Mr. Speaker, Members of this Honourable House, Ladies and Gentlemen, Good afternoon.

M. Speaker, Today must go down in the annals of this Honourable House as a day of historic proportions, the value and substance of which must never be diminished. Today, we the children, grandchildren and great grandchildren of our forebears unite around an honourable act – the tabling of a Bill whose objective is to redeem and restore the dignity and integrity of those who suffered much, even to the point of giving their lives, so that we would be free – free to be who we want to be, free to aspire to the best we can be, free to make them proud by the various actions we put in place to assure them that we their children will one day rid our land of persistent poverty and self-destruction, and carve out for our beloved country a destiny moulded in sustainable prosperity.

Mr. Speaker, Words from Jamaican poet Vera Bell come to mind as we contemplate this important activity on behalf of our ancestors:
Ancestor on the auction block
Across the years your eyes seek mine
Compelling me to look
I see you sweating, toiling, suffering
Within your loins I see the seed
Of multitudes
From your labour
Grow roads, aqueducts, civilization.
Yours was the task to clear the ground
(Ours) be the task to build.
Mr. Speaker, Today we are compelled to look back through the course of our history, a glorious history of resistance and resilience, of indomitable spirit and heroic stance. And we do so in order to put this activity into its correct perspective.

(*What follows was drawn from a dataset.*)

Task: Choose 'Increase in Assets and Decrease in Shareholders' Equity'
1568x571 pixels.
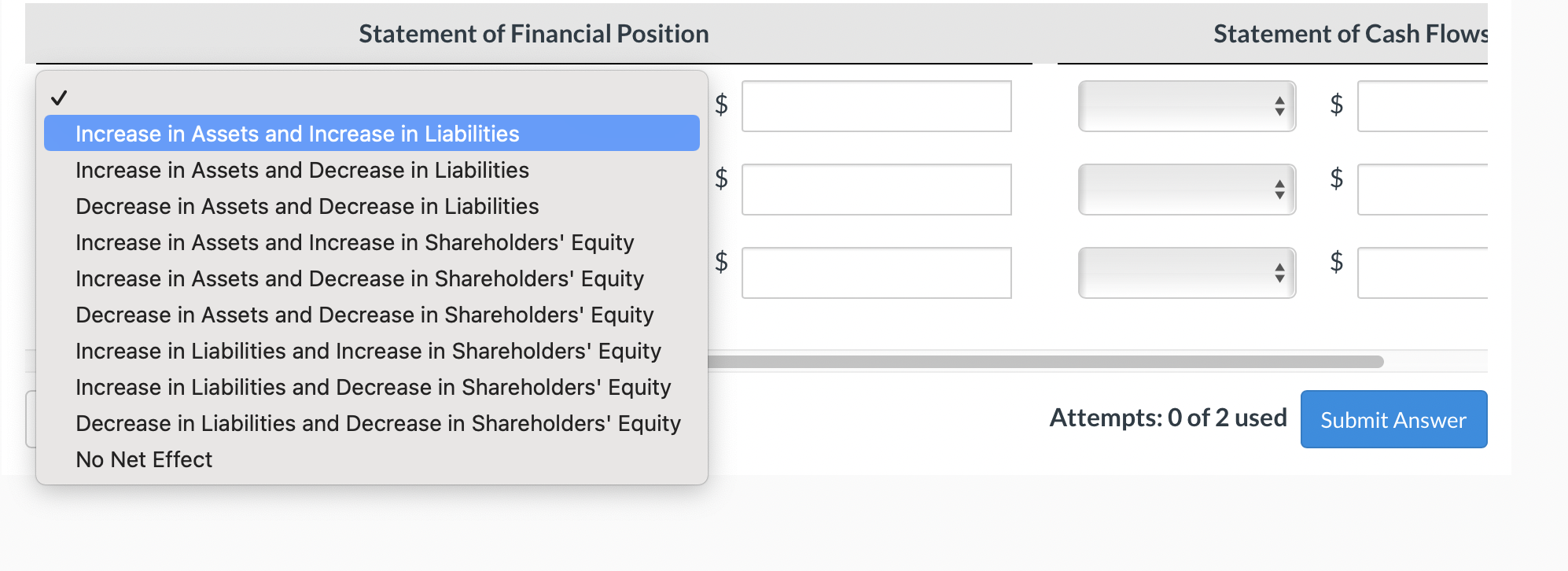Action: (359, 278)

Mr. Speaker, the past we reflect on today was the worst of times. It was a time of hardship and oppression for people of African descent who were taken forcibly from their families and homes in Africa and brought to serve in chattel slavery on plantations across Jamaica, the Caribbean and the Americas. In this most demeaning process, the colonizers sought to take from these Africans all the vestiges of their humanity – their names, their identity, their dignity. Their lot was to enrich the enslavers and planters, to bring fortunes to the crown even as they lost contact with everything they knew and loved in their native Africa. Guyanese Caribbean historian and political activist, Walter Rodney, in reflecting on this period of world history, described it as How Europe Underdeveloped Africa.

Mr. Speaker, our ancestors arrived in Jamaica over three centuries of the Trans-Atlantic Trade in Africans. But we must pause to remember also the many who did not arrive, like those who chose the waters of the Atlantic over chattel slavery. And there were those, as in the Zong incident off the coast of Jamaica, in the vicinity of Black River, who were tossed overboard into the Caribbean Sea to lighten the ship and claim insurance money.

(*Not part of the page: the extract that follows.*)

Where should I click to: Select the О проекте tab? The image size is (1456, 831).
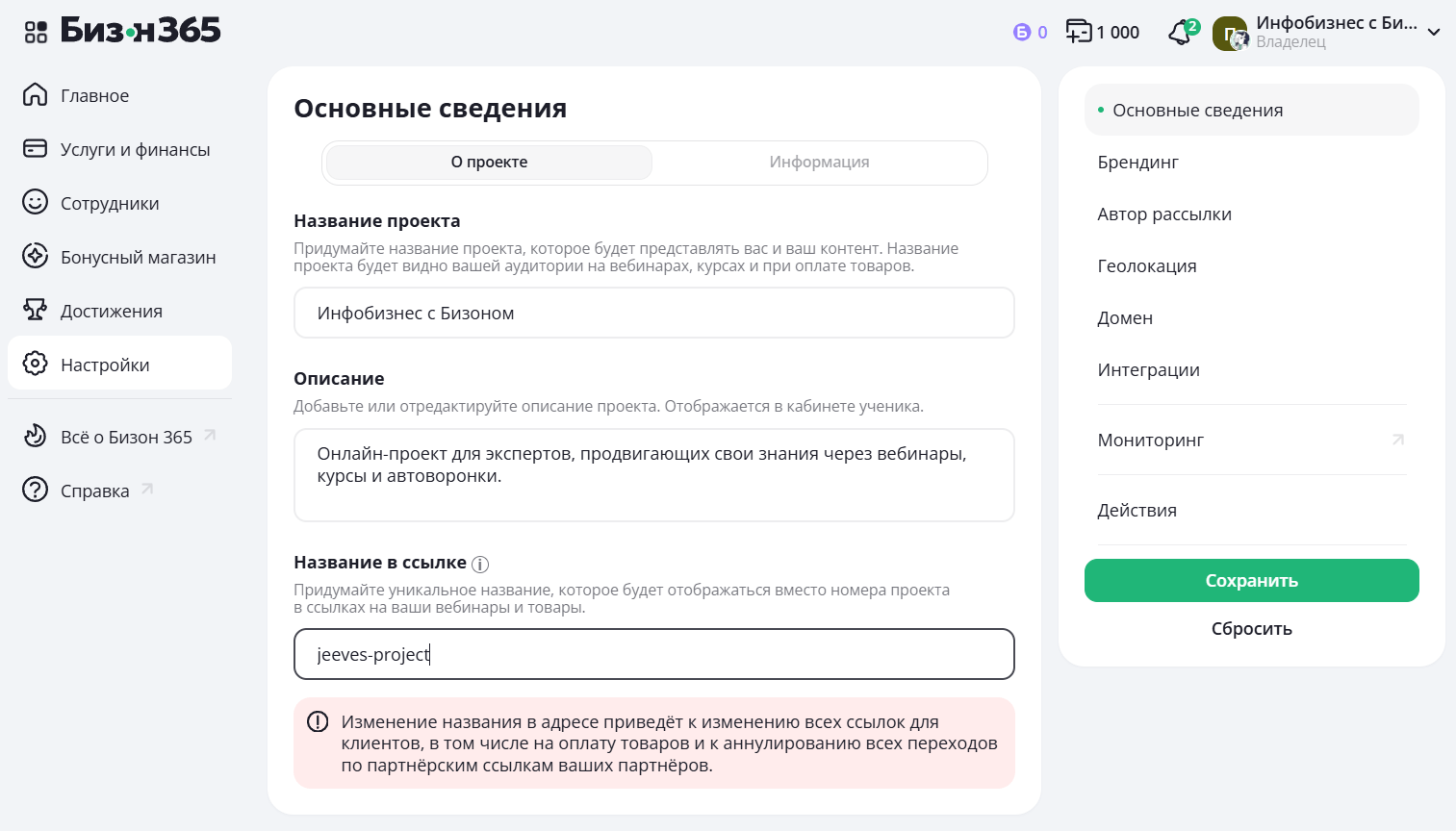tap(489, 163)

Mr. Speaker, Those who arrived, landed at various ports (Kingston Harbour/Falmouth/Lucea/etc.) and were placed on auction blocks, later to be branded like animals, given new names, and led to the various plantations across the country. There they toiled and laboured in every kind of weather to fill the coffers of Europe, even as Africa and the so-called New World became impoverished.

Mr. Speaker, our ancestors were of an ancestral pedigree that was not daunted by challenges, no matter how great they may be or how seemingly unsurmountable the obstacles. They came to Jamaica shackled and belaboured, but within their fertile minds dwelt the militant cultures they had fashioned back home in the various tribal forces of the Continent. Mr. Speaker, they soon became freedom fighters, “buffalo soldiers, stolen from Africa, fighting on arrival, fighting for survival”. In this prolific and prolonged campaign, they wreaked mayhem and holy war against the oppressors. They made life difficult for those who would try to rule them, making them realize that though they would enslave the body, they could not enslave their mind. Their fertile mind was in a state of constant preparation for the time when they or their children would be free.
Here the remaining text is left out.